Apple has issued two CVEs addressing the problem. They note that "Lockdown Mode" will protect against the spyware. Lockdown Mode is for people who fear being "personally targeted by some of the most sophisticated digital threats."
Summary:
The fun and glitz of Las Vegas can pale if the gaming machines don't
work and you can't get into your hotel room. Due to a cyberattack,
visitors to MGM resorts have been experiencing these issues and others.
In an SEC filing, the company revealed that they expect revenue losses
from the ongoing problems.
Another regulatory filing about losses due to cyberhacks was given by
the Clorox company. Their recovery from the attacks affected production,
and at the current time they are filling orders with manual processes.
See the CNN article from September 18:
Clorox products in short supply after cyberattack disrupts operations
Summary:
The crypto currency exchange CoinEx announced that it had lost a small
portion of its assets due to hacking of its crypto wallets. The $70
million dollars may have be stolen by the Lazarus group, which has
ties to North Korea.
The blockchain analytics firm Elliptic said that the CoinEx heist
followed the same pattern as four recent cryptocurrency thefts,
and they believe that the Lazarus group was behind them all.
Their analysis is here:
https://www.elliptic.co/blog/how-the-lazarus-group-is-stepping-up-crypto-hacks-and-changing-its-tactics
Summary:
Microsoft has explained several critical failures that led to the
compromise of the email accounts of several carefully chosen Exchange
users, including some in the US Department of Justice. The notable
oversight was a core dump that included a signing key; the core dump
was given to an engineer who worked on it in a facility that had less
security than Microsoft normally insists on for sensitive security
information. The engineer's account had been hacked by a Chinese
actor known as Storm-0558.
Normally, signing keys are excised from core dumps, but Microsoft said that a "race condition" had prevented that action, and the engineers were unaware of the disclosed key. The organization that obtained the core dump from the engineer's corporate account somehow spotted the key and made use of it for creating unauthorized credentials for accessing accounts.
There was another problem that was exploited as part of the wider and targeted breach of Exchange accounts. Somehow the developers of the mail system and the developers of an API for cryptographic validation of keys got their wires crossed, resulting in a situation in which each group thought the other was doing the validation. Oops.
Summary:
The UK Parliament passed a sweeping bill aimed at private
communications services.
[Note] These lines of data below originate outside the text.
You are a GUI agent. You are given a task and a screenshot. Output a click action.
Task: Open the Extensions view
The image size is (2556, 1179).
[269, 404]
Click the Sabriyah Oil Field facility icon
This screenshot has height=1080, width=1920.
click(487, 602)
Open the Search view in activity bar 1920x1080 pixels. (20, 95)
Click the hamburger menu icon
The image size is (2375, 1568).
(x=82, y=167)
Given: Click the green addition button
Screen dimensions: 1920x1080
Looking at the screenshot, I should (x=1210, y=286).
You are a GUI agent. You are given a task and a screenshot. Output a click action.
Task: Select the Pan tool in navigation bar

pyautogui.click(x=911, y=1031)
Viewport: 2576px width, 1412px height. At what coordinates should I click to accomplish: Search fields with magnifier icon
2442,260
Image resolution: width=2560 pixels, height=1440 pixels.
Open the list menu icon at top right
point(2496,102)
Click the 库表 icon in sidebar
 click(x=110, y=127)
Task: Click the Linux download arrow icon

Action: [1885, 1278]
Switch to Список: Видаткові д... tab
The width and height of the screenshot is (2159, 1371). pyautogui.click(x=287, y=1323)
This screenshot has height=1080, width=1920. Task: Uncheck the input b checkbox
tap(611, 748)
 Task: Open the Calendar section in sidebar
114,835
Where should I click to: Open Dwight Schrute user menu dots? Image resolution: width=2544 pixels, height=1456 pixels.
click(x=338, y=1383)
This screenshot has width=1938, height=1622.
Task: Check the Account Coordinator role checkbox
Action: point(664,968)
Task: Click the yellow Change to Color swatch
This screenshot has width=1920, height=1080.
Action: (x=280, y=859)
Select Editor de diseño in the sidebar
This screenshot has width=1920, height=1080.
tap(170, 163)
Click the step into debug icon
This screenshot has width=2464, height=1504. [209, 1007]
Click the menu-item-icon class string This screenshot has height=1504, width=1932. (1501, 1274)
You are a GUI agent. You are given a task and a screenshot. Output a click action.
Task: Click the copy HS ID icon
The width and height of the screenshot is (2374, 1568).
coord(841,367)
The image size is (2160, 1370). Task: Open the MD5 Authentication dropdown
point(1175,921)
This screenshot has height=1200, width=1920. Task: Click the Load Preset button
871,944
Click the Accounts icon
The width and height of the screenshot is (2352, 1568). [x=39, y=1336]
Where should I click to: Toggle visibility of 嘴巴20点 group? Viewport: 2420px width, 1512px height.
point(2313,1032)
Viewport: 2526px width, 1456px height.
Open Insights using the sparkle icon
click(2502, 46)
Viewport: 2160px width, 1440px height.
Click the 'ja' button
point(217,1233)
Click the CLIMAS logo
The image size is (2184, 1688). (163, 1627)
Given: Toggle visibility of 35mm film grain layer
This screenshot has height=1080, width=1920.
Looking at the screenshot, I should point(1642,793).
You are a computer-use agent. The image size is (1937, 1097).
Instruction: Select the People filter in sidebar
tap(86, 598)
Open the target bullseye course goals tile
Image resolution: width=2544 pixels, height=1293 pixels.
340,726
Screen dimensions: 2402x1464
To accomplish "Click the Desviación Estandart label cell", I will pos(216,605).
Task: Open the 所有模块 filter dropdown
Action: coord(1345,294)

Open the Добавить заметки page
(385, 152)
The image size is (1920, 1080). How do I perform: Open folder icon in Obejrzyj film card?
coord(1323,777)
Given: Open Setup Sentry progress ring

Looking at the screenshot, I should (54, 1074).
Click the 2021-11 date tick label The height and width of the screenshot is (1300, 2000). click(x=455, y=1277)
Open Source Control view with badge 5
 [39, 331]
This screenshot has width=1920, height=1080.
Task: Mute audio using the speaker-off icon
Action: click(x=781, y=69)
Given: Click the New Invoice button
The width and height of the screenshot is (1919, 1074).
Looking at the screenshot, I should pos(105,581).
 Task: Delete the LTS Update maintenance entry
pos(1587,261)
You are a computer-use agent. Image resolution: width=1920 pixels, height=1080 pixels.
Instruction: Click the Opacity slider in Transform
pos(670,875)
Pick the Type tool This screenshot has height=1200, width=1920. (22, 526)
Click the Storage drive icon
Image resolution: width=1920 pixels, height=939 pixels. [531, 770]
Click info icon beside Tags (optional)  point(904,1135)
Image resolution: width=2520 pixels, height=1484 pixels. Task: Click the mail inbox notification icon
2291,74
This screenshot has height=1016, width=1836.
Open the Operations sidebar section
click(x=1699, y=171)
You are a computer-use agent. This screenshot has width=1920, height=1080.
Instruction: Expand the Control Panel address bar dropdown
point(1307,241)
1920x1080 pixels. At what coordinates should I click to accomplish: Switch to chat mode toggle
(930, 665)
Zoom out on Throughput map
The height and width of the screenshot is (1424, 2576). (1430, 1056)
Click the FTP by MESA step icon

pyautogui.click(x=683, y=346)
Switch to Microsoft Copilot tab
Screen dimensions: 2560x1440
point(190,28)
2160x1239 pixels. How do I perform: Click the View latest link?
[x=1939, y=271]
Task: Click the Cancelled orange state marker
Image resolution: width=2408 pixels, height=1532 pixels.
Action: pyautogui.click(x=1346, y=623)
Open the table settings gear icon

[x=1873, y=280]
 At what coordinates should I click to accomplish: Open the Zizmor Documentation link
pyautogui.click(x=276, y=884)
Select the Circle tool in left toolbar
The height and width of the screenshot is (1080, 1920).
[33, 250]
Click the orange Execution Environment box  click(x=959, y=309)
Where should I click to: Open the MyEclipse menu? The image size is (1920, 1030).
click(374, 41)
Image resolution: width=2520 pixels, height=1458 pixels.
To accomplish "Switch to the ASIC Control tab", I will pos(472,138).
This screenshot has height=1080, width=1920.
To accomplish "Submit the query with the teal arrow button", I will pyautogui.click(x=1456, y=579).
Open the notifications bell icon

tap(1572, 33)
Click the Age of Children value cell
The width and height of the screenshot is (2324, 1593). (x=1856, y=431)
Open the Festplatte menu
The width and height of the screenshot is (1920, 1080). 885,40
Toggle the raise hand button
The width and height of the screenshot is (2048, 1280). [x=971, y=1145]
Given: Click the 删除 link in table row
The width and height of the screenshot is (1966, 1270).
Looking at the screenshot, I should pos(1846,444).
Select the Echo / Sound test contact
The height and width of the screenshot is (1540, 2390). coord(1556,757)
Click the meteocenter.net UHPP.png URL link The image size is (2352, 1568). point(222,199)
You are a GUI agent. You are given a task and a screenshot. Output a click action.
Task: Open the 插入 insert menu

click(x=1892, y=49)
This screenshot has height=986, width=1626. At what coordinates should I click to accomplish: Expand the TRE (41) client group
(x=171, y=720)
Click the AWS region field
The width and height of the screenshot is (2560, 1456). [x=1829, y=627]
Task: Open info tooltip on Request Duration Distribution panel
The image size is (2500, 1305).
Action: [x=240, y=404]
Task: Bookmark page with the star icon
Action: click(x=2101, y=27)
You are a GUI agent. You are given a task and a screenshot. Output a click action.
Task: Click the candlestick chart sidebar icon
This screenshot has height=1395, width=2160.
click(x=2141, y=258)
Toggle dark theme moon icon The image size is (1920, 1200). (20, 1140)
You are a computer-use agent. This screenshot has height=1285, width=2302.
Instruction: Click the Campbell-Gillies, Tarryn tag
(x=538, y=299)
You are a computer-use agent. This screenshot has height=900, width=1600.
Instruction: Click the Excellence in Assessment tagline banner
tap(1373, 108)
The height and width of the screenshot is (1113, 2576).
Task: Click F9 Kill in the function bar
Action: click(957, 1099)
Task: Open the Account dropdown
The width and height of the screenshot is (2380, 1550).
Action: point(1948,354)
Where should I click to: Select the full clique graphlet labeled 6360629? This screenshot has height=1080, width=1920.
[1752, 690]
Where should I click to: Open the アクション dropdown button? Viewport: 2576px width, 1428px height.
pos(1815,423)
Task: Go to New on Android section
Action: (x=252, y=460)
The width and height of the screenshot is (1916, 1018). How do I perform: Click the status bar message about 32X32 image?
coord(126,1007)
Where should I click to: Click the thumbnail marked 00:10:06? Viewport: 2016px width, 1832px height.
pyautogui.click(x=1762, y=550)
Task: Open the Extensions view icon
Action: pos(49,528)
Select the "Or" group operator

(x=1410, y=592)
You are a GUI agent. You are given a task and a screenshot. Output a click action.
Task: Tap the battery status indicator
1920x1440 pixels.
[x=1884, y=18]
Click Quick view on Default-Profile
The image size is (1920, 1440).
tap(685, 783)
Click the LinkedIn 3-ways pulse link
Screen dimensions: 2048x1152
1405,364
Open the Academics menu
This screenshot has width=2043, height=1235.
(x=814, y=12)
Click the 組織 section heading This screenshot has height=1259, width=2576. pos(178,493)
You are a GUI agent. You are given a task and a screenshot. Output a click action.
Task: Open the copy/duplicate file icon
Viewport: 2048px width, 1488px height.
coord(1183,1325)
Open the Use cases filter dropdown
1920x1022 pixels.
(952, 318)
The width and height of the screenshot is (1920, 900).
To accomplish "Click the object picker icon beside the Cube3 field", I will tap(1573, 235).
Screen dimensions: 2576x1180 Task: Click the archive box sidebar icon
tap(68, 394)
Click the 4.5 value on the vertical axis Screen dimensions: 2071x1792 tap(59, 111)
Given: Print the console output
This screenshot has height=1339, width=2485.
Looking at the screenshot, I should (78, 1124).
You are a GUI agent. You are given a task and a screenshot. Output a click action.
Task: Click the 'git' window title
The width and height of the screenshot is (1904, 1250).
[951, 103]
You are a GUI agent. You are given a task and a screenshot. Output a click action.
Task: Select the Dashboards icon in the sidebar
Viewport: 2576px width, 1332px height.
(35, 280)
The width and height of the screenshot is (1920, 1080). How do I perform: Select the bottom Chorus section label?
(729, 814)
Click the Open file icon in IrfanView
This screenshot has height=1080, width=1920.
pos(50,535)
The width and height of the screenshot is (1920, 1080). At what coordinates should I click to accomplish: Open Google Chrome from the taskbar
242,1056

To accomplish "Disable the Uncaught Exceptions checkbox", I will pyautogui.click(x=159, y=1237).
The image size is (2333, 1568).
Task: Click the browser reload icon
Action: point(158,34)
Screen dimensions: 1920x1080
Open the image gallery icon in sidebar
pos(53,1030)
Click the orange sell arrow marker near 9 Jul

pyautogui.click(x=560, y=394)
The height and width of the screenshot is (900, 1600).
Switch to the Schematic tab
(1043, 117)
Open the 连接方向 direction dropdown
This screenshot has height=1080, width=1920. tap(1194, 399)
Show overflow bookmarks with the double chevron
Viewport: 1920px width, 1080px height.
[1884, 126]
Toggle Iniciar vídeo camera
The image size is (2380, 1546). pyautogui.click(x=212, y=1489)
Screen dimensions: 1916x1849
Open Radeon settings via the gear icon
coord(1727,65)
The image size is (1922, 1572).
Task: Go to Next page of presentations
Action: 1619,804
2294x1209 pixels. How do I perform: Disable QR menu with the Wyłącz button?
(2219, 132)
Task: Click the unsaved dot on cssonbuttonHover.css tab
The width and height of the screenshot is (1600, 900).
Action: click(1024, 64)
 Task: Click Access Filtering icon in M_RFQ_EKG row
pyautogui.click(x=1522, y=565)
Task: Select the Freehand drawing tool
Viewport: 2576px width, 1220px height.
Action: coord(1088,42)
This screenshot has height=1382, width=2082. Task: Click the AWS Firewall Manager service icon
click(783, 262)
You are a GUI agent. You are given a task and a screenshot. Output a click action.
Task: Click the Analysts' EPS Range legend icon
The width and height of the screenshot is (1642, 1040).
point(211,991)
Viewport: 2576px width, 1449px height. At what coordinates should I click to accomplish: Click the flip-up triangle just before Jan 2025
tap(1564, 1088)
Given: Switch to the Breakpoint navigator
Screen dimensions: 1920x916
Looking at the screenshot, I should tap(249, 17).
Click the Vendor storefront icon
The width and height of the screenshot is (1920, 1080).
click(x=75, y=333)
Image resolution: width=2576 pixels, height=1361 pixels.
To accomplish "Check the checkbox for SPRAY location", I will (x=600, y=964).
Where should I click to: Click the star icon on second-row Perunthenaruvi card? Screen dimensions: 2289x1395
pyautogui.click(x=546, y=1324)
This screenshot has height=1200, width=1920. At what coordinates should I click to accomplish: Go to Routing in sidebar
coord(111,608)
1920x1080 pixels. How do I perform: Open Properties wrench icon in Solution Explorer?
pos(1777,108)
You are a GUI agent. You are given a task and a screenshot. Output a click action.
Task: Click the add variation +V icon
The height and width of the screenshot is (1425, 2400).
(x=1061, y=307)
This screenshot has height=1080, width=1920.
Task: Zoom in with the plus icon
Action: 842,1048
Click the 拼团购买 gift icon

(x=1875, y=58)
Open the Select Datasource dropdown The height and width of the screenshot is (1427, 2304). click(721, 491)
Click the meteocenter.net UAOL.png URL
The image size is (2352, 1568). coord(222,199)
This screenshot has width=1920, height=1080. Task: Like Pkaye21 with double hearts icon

The bill is intended to "tackle child sexual
exploitation and abuse content", but the requirement for possibly
scanning encrypted user messages and files has privacy experts
concerned.
The bill allows the government's communication regulator, Ofcom, to order a messaging service to scan messages for harmful content, even if the service provides "end-to-end" encryption. Some providers have said that they will stop offering products in the UK because from a purely technical viewpoint, end-to-end encryption and scanning cannot be combined. The parliament sought some middle ground in saying that the scanning would only be used as a last resort, but that does not address the impossibility of the requirement.